▶ _Directions_
Please copy the text lines of these records word for word, leaving the pictures out.

▶ _Extracted material_
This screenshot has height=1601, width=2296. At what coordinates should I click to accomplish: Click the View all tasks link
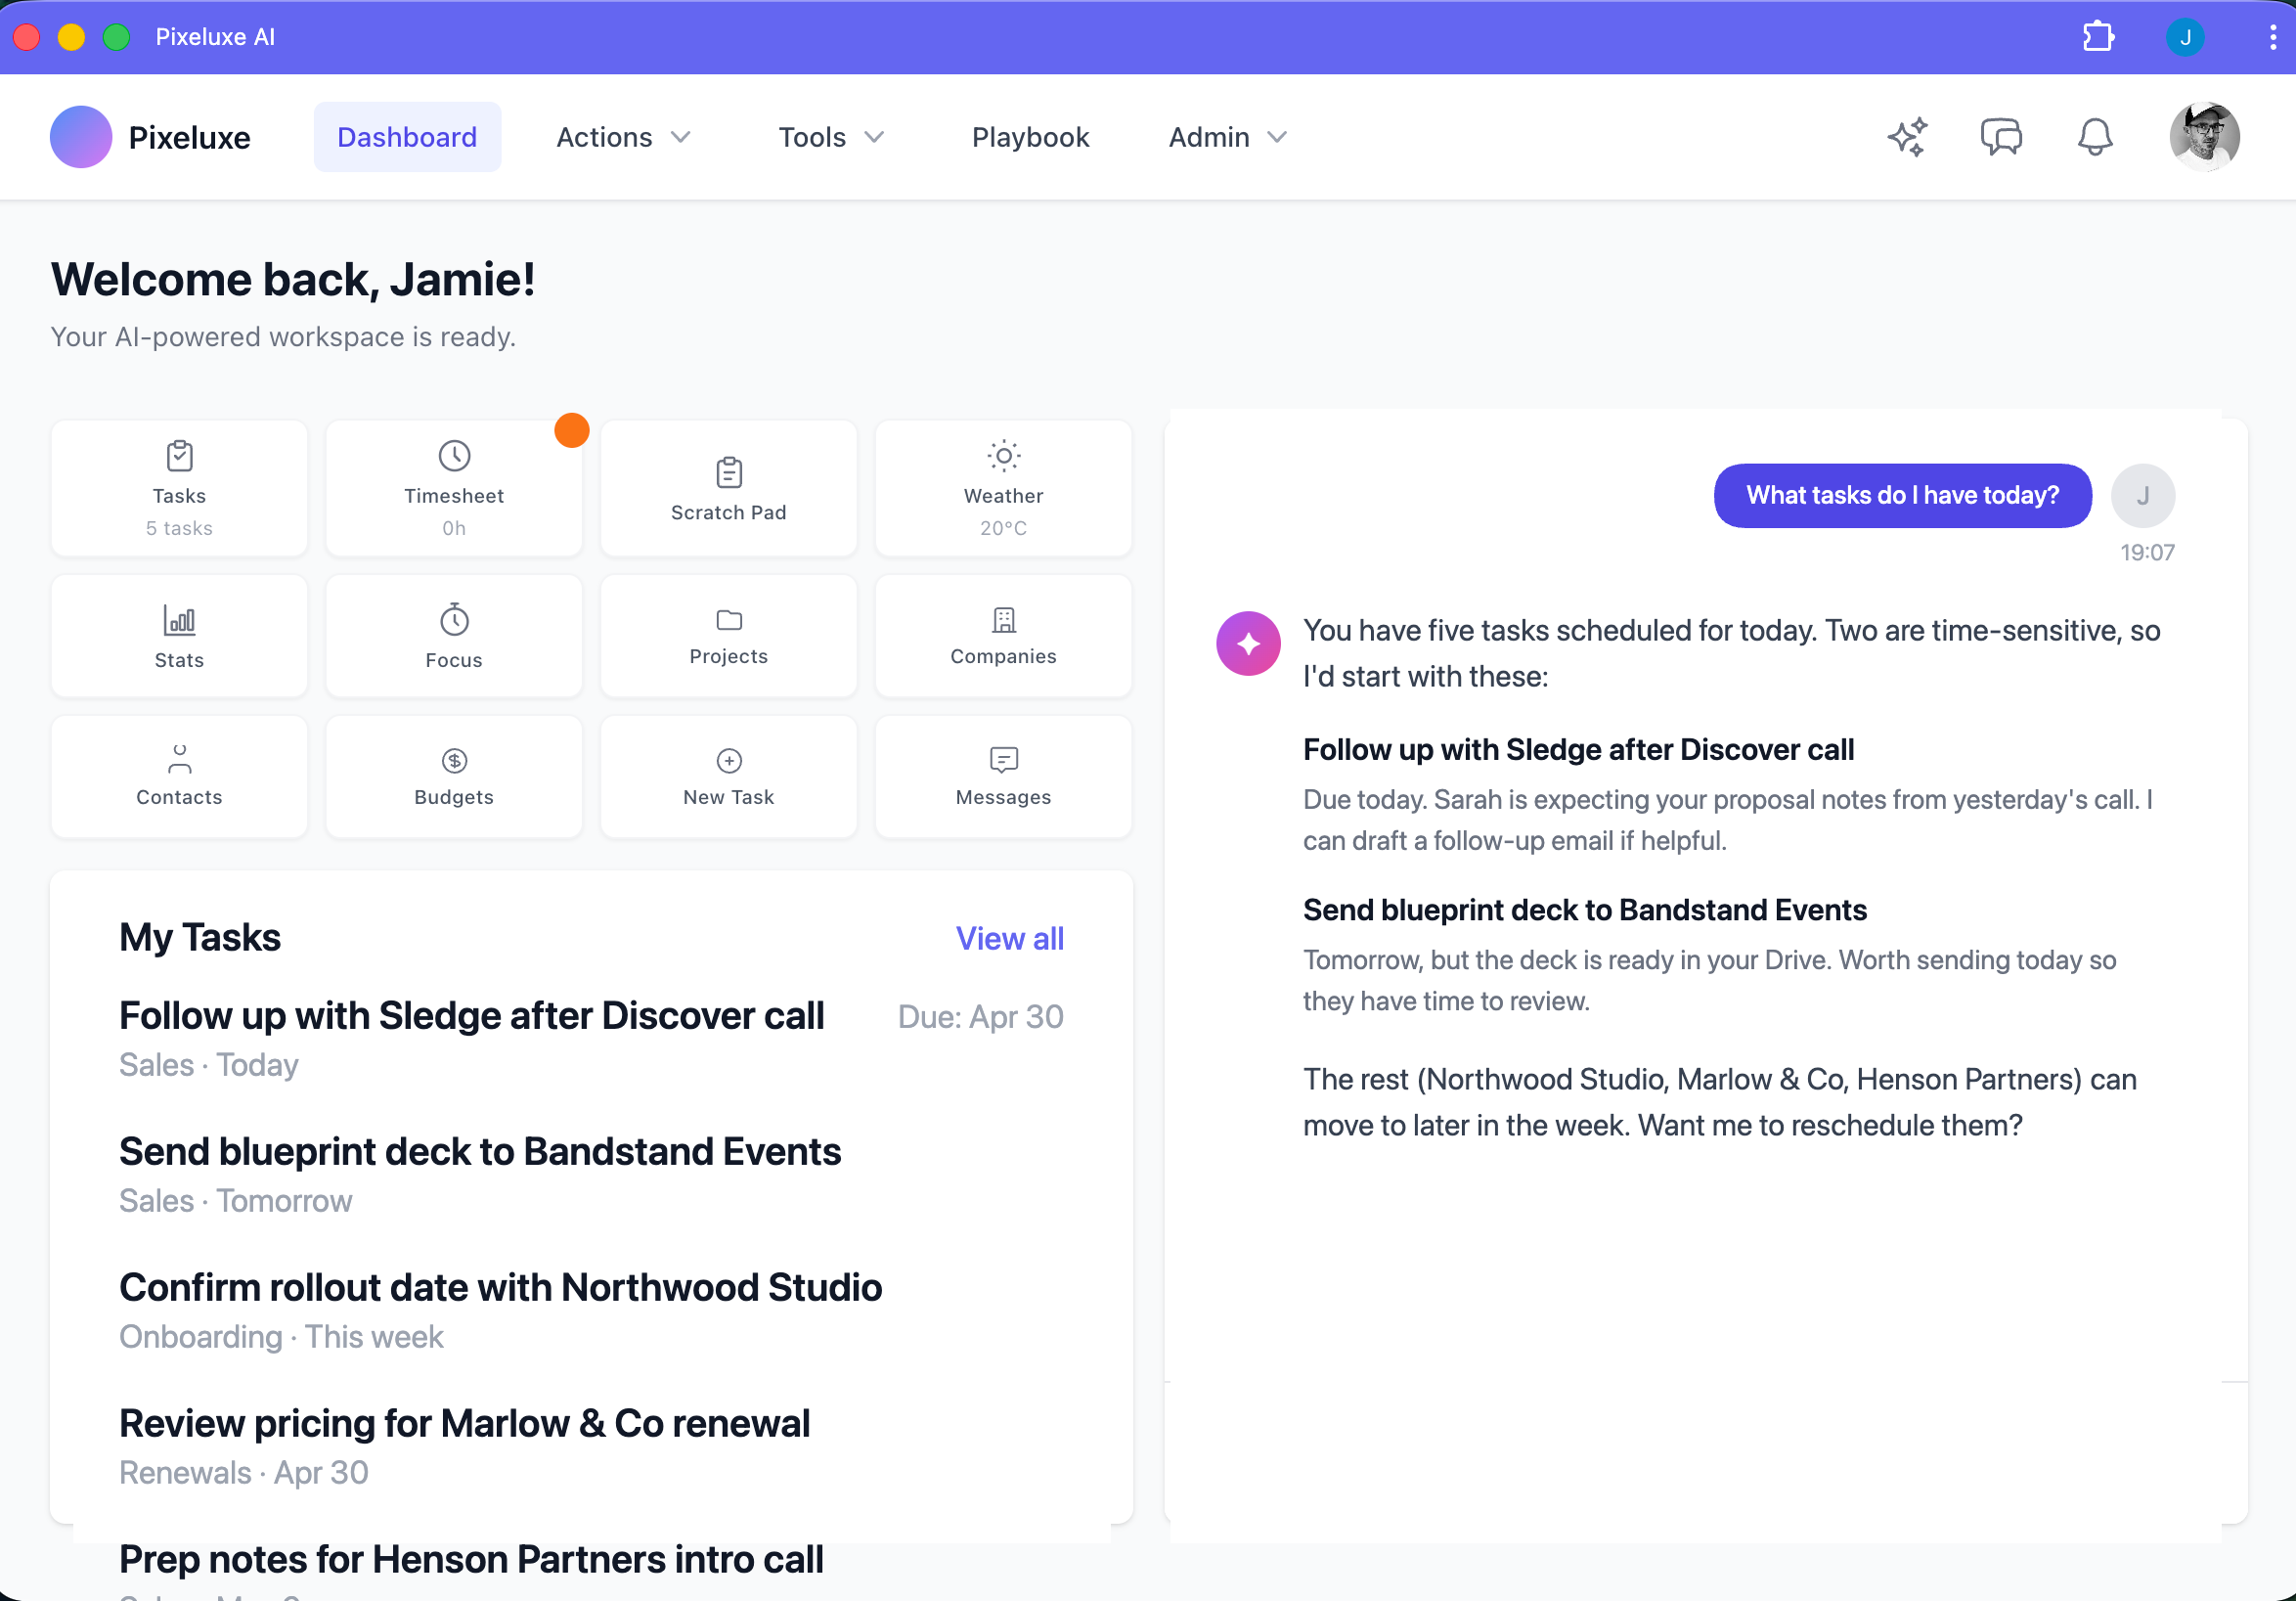[x=1009, y=938]
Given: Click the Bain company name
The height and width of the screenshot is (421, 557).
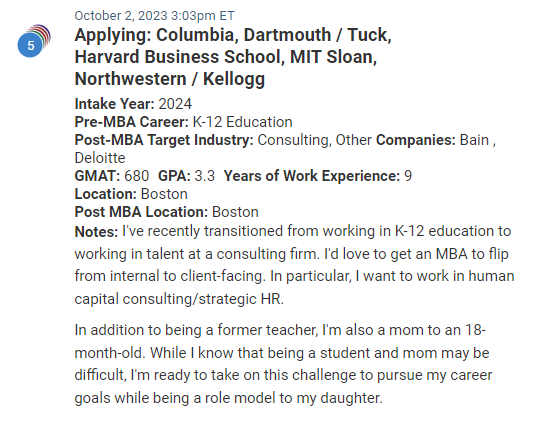Looking at the screenshot, I should point(474,140).
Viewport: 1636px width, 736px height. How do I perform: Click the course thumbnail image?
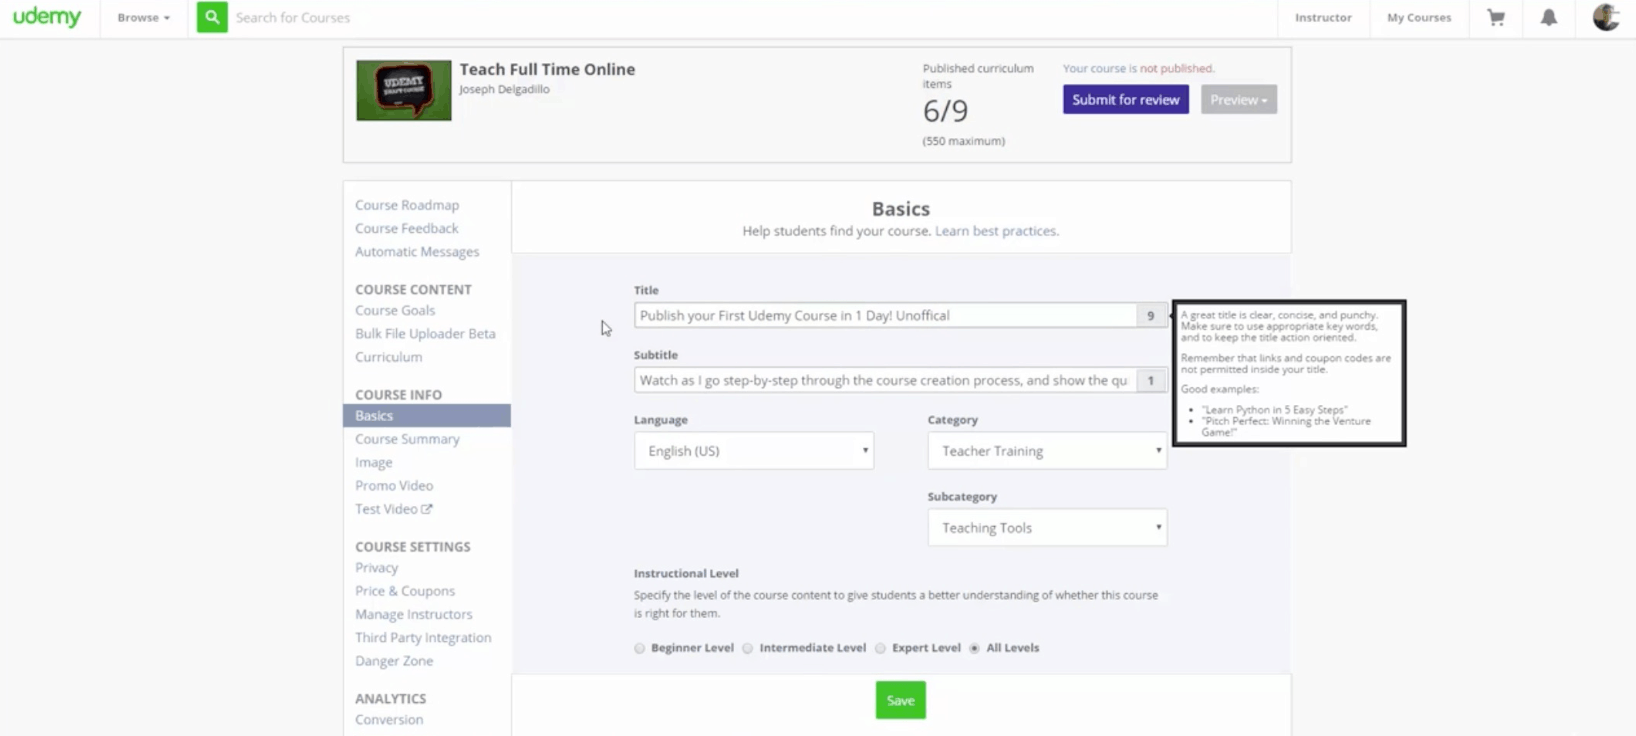click(404, 91)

▶ _Task result_
This screenshot has height=1601, width=2296. At what coordinates should I click to accomplish: Click the View all tasks link
[x=1009, y=938]
Given: Click the Bain company name
The height and width of the screenshot is (421, 557).
Looking at the screenshot, I should point(474,140).
Viewport: 1636px width, 736px height. How do I perform: Click the course thumbnail image?
click(404, 91)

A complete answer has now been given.